My only fitness goal this week was to sleep for at least 7 hours every night. If you don't think decent sleep is a good fitness goal, you need to start researching the health benefits of good, regular sleep. But that reminds me of why I'm posting this.]
...In my daily posting about a week and a half ago, I was pretty open about feeling some pretty big down-ness. And, I was thinking today, it's weird, this blog thing... maybe there are some people out there reading this who really don't know and who really might want to know that the down-ness has turned to mostly up-ness now. Maybe somebody out there would like the next, not-necessarily-obvious, update that all is pretty much well. Well, Dear Reader, should you be the one who would like to know: all is pretty much well.

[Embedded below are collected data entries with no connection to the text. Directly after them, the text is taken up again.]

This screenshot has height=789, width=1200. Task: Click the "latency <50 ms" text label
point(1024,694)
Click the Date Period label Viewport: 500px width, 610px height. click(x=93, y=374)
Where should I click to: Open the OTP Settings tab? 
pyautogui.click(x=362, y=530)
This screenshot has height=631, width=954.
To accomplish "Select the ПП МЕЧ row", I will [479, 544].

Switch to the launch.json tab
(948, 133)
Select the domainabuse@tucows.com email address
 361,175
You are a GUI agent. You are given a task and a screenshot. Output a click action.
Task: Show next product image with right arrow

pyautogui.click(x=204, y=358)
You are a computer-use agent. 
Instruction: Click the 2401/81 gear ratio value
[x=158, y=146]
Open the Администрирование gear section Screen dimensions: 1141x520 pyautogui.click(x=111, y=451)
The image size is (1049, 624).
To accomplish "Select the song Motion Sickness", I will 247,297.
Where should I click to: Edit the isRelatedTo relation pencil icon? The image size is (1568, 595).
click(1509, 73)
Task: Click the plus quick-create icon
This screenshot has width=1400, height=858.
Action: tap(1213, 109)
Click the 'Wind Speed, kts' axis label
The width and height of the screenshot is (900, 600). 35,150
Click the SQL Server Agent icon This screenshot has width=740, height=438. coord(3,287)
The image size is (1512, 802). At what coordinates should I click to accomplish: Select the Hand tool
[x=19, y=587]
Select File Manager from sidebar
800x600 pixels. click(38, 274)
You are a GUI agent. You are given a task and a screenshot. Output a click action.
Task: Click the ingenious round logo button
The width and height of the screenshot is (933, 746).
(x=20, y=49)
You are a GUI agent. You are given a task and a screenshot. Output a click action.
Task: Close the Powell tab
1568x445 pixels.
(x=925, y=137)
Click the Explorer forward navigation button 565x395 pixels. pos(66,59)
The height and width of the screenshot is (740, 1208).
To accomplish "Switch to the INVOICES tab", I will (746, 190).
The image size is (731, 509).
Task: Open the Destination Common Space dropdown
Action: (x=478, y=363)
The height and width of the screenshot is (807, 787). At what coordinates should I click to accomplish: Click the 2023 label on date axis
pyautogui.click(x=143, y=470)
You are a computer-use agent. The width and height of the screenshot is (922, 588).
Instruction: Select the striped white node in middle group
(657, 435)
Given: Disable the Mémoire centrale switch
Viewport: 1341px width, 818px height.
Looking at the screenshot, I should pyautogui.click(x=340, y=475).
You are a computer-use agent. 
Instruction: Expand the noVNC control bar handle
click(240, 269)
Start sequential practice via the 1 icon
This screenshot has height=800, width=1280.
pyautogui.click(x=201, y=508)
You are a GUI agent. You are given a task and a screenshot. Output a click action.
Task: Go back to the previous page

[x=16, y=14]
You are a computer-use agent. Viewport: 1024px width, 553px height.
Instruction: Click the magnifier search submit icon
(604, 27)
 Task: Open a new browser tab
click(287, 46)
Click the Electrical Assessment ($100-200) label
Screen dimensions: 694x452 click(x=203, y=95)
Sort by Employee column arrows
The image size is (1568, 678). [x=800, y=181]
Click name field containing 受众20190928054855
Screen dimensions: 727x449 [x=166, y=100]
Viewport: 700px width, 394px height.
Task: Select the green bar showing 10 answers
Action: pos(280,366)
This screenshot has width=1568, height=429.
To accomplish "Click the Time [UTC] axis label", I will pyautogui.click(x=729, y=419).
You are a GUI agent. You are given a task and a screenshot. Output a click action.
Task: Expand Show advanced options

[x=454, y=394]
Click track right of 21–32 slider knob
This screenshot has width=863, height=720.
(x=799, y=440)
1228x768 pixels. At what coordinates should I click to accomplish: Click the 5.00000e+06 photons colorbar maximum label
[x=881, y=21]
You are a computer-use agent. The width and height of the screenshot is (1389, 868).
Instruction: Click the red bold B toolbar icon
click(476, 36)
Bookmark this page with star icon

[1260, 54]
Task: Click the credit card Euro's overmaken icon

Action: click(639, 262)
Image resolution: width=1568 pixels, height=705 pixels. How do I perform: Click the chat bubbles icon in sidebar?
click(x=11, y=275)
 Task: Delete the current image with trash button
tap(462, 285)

Granted, some pretty wonderful things have occurred in recent days. I was present at the birth of my grand-nephew! A child born to a child I held in my arms when she was just about eight days old! Whoah! I got to celebrate with one of my other amazingly wonderful nieces who just graduated from high school and is moving on to the next phase of her life -- college! -- and I held her when she was just THREE HOURS OLD and now she's an all-grown-up young woman and --- whoah! And one of my awesome nephews just welcomed his third child into this world! And the weekend of the graduation I was able to see many beloved family members who live far away and out of reach, including my oldest brother, my sister, three MORE nieces and two sisters-in-law! And my Spring semester of a lot of comp teaching is coming to a grinding halt and Phew! not a moment too soon. The kids are out of school and already tanned/burnt and freckled. When I let my hand drift over the wind rushing by my driver's side window, it feels thick and warm and soft. We are swimming outside. Oh, thank every god, it's summer!
So sometimes it's easy to be happy. Sometimes it's easy to be grateful. And these are the times that we should wrap in tissue paper and carefully close inside a small box and place inside the hope chest of our hearts for those other times. So, that's what I'm doing. In case you wanted to know.